'Veggie Pledge' pumpkin tells all under Q&A grilling
Following is an "interview" with a pumpkin, one of the several ways that the Veggie Pledge campaign is using to promote greater consumption of vegetables by all Fairfield residents, particularly the younger set.
Q: Pepon, may I call you Pepon? That is a very unusual name, how did you get it?
A: Thank you so much for having me today. You can just call me Pumpkin. Pepon was my given name; in Greek, it literally means "large melon." Nice huh? See why we prefer to be called pumpkins?
Q: Yes, I can see why -- large melon, quite an unfortunate name. So Pumpkin, what was your reaction when you first heard that you were selected as the Vegetable of the Month?
A: Well, I must say, I was quite surprised, especially considering that from a botanical standpoint I am really a fruit. You see, I have seeds. Any of us with seeds are technically fruits. And let me tell you, a lot of us fruits are misunderstood -- cucumbers, peppers, squash. Not to mention my poor buddy the tomato. Thinks he's a fruit and then the Supreme Court rules in 1893 that he's a vegetable for tax purposes! Talk about confusing. "Vegetable" isn't even a scientific term, it is a culinary term. Besides when you think about it, I make a better fruit than a vegetable. Not a lot of vegetable pies being baked for Thanksgiving desserts, are there? Don't get me wrong -- I'm still honored to have been selected.
Q: So why do you think they picked you to represent October?
A: I have to say that I am a well-rounded individual and a global representative. Did you know that pumpkins are grown on six of the seven continents? My flowers are edible. My seeds are edible and they were even used for medicinal purposes by the Native Americans. I provide potassium and Vitamin A. I am low in calories and rich in antioxidants. Pumpkins are used in soups, pies, breads, ravioli and pasta, and to feed animals. And did you know that about 80 percent of the U.S. pumpkin supply is available in October? Coincidence? I think not. I am the perfect pick for October.
Q: Can you tell our readers a little more about yourself? What do you like to do in your free time? What is your favorite television show? Do you enjoy live music?
A: It generally takes a pumpkin about 85 to 125 days to grow. So we do have a lot of free time to just hang out on the vine. One of my cousins on my mother's side had a bit role in "It's the Great Pumpkin, Charlie Brown." So that is a family favorite. We get taken to a lot of fall festivals to be used for decorations, so I do get to hear a lot of great bands, although I am not a big fan of the Smashing Pumpkins, for obvious reasons. And speaking of that, have you heard of this awful sporting contest called Punkin Chunkin? The YouTube videos are ghastly. How can they put that on the Science Channel and call it quality programming?

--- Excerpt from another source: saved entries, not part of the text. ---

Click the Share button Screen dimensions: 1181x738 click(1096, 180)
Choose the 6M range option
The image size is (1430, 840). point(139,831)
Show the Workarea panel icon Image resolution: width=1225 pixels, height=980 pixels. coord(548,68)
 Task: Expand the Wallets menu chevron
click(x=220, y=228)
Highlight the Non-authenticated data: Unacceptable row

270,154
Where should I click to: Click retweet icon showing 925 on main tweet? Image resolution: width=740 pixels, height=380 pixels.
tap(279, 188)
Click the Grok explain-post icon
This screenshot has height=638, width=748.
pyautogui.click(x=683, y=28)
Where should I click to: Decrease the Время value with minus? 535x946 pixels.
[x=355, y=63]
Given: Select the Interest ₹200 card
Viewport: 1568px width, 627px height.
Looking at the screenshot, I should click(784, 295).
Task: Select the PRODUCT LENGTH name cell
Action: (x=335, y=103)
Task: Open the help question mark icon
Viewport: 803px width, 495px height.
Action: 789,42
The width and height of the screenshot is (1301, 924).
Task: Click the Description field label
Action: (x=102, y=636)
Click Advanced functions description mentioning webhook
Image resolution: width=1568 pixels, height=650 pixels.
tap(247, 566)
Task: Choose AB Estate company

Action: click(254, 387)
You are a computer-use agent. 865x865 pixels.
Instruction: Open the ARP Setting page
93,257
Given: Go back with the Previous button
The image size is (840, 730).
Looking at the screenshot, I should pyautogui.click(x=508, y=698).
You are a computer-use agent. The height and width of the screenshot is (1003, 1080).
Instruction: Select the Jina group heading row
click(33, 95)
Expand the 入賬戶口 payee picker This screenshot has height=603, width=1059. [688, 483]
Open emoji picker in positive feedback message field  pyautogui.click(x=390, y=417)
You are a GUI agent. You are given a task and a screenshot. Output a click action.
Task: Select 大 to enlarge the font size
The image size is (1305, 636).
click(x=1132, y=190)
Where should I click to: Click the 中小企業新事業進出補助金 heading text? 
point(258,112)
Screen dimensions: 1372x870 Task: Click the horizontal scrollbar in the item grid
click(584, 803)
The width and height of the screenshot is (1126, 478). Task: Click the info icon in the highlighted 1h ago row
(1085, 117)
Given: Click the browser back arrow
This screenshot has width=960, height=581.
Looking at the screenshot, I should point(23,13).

Q: Now that your Vegetable of the Month reign is almost over, what are you going to do next?
A: I'm going to Disney World! No, really, I am. Seems some of the French Heirloom varieties that they call Cinderella Pumpkins went on strike, so they need some extra guys to work the Cinderella coach float in the Disney parade.
Q: Do you find a lot of pressure in your industry to have that perfect look?
A: Oh, yes, it is brutal out there. Some of my colleagues even feel like they have to get work done to stay in with the crowd, you know, they go under the knife. It's a shame. You can always tell who has had it done, their eyes and mouths just never look the same. I get my orange glow naturally, not like those crazy Jack O'Lanterns with their fancy candles and everything. Speaking of Jack, have you heard this one? How do you fix a broken Jack O'Lantern? With a pumpkin patch! Ahhhh, I love that one.
Q: On that note I think it is time we wrap things up. But one last question before we go. Have you heard any news about who will be chosen as Vegetable of the Month for November?
A: Well, I heard through the vine that it might be one of my squash cousins, but that's only a rumor going around. I guess everyone will just have to check back here next month to find out!
Michele Meehan is member of Fuel for Learning Partnership, a PTA standing committee that includes representatives from across the school district. She represents Jennings Elementary School. A mother of two, Meehan is also the co-chairwoman of the Jennings School garden and vice president of communications for the Jennings PTA.